Document Exploitation Increases in Importance

August 2003
By Robert K. Ackerman
E-mail About the Author

Analysts can archive, translate large amounts of vital facts quickly.

New technologies that increase the ability to process and enhance text documents are giving a badly needed boost to intelligence experts fighting terrorists and their weapons of mass destruction. Many of these technologies are being employed overseas on the battlegrounds of Afghanistan and Iraq as well as in the pursuit of terrorists in other countries.

Software advances have added to standard capabilities such as text and character recognition. Experts who must deal with both paper and digitized information now can combine the two into a single archive while simultaneously tagging key data. And, vital information can be automatically recognized in documents undergoing the scanning and archiving process.

These technologies also can aid document translations by recognizing key phrases that are sought by analysts. A document can be scrutinized closely by human experts or deferred for later examination in favor of more important information.

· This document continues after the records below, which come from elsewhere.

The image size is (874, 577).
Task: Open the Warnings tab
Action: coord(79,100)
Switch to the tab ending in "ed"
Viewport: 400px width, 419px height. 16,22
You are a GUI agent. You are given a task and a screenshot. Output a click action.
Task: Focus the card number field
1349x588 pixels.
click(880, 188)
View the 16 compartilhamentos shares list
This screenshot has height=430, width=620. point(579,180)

One document exploitation, or DOCEX, system currently is being used by both civil government and military personnel. Produced by Vredenburg, Reston, Virginia, this system builds on company proprietary technologies and government research, explains Doug Dearie, senior vice president and chief technology officer.

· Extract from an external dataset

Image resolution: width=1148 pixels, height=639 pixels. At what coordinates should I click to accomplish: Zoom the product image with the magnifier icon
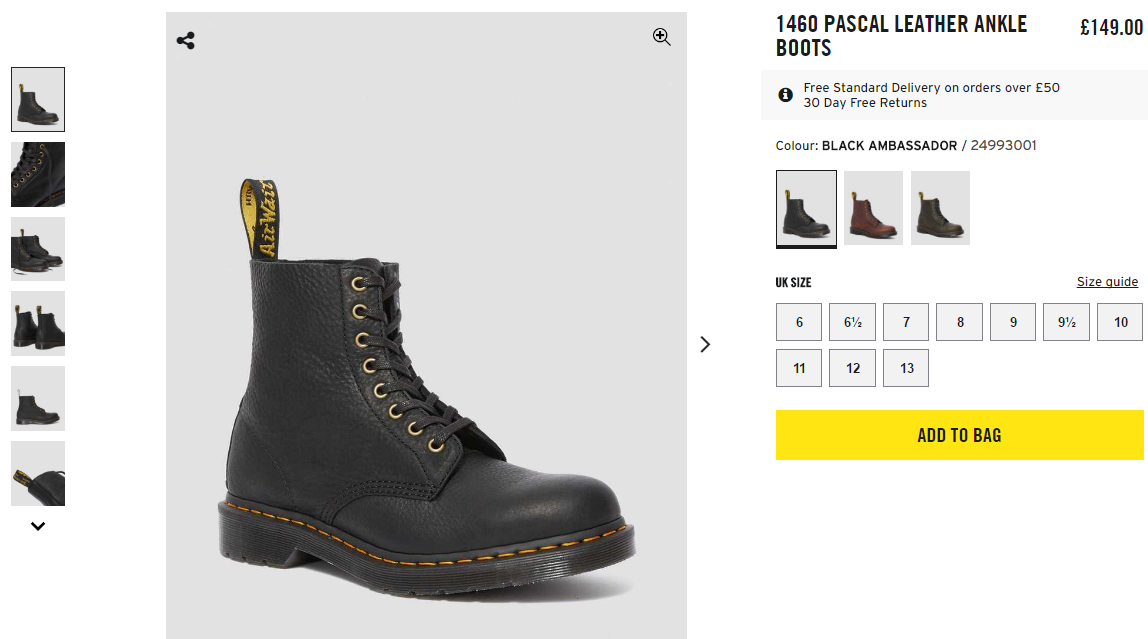pos(661,37)
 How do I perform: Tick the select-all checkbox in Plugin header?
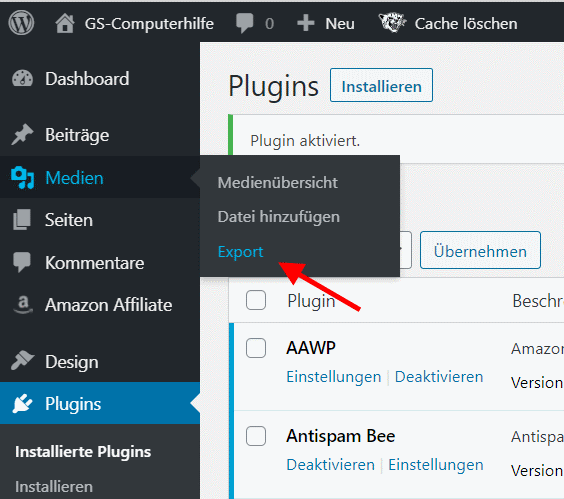[x=256, y=300]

Dearie relates that DOCEX can help users process the large volume of documents that are being captured or encountered in military and intelligence operations around the world. This encompasses documents that are in multiple languages and formats, which can present significant technical challenges to archivists and analysts. The DOCEX system can manage the process and allow humans to add value to the product, he notes.

This process entails several key elements. First, documents must be captured regardless of format. Paper documents are scanned and entered into a manageable form using optical character recognition. Foreign language documents are analyzed by machine translation software for conversion into English. Computer indexing allows analysts to search a repository for specific documents or topics within those documents, depending on tagging procedures. And, a screening capability allows humans to identify important aspects of documents and to tag or annotate them.

This system is not limited to paper documents, however. Many adversaries are maintaining vital records on computer hard drives or even data transfer disks. This digitized information can be entered into the same archive and given the same attributes as its paper counterparts.

“From a pocket letter from a prison detainee to documents coming off of computers in offices—the whole host of sources—[the document] has to be processed, organized, have value added to it and [then shared] with the right people,” Dearie notes.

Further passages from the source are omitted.